• **Exercise details**
Quote the full set of discussion questions about Norris and western Dakota word for word, from start to finish.

• **Excerpted passage**

######

4. In “The Beautiful Places,” Norris writes that “especially in western Dakota we live in tension between myth and truth.” What “myths” and “truths” does she present that illustrate this theme? Does she suggest ways to resolve this tension, or is it characteristic of all communities?

5. What constitutes a healthy sense of community in Norris’s view? What are the main characteristics of such a community? Can such a community exist, or is it more an ideal—like a monastery—that one strives for but never attains?

6. The concepts and varieties of “gossip” and “story” are important to Norris. What kinds of gossip and story does she identify, and what values does she ascribe to them? Does her own “story” share elements of both?

7. What role do women play in Norris’s rediscovery of faith and worship and in her exploration of life in the Dakotas? Does she see a difference in the ways men and women respond to the same landscape and various aspects of spirituality?

8. Norris speaks fondly of the “playfulness” of monks. Why does she view this playful way of being as a paradigm for life? Can it be an element in our own daily lives and, if so, in what way?

9. Norris presents a series of extreme contrasts as characteristic of western Dakota geography, weather, life, history, etc. In what contexts do these extremes occur? How do they affect the attitudes of native Dakotans and Norris?

######

Records from a dataset
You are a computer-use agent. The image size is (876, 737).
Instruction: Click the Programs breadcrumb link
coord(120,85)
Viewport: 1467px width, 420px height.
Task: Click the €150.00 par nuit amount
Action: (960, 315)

######

• **Correct answer**
4. In “The Beautiful Places,” Norris writes that “especially in western Dakota we live in tension between myth and truth.” What “myths” and “truths” does she present that illustrate this theme? Does she suggest ways to resolve this tension, or is it characteristic of all communities?

5. What constitutes a healthy sense of community in Norris’s view? What are the main characteristics of such a community? Can such a community exist, or is it more an ideal—like a monastery—that one strives for but never attains?

6. The concepts and varieties of “gossip” and “story” are important to Norris. What kinds of gossip and story does she identify, and what values does she ascribe to them? Does her own “story” share elements of both?

7. What role do women play in Norris’s rediscovery of faith and worship and in her exploration of life in the Dakotas? Does she see a difference in the ways men and women respond to the same landscape and various aspects of spirituality?

8. Norris speaks fondly of the “playfulness” of monks. Why does she view this playful way of being as a paradigm for life? Can it be an element in our own daily lives and, if so, in what way?

9. Norris presents a series of extreme contrasts as characteristic of western Dakota geography, weather, life, history, etc. In what contexts do these extremes occur? How do they affect the attitudes of native Dakotans and Norris?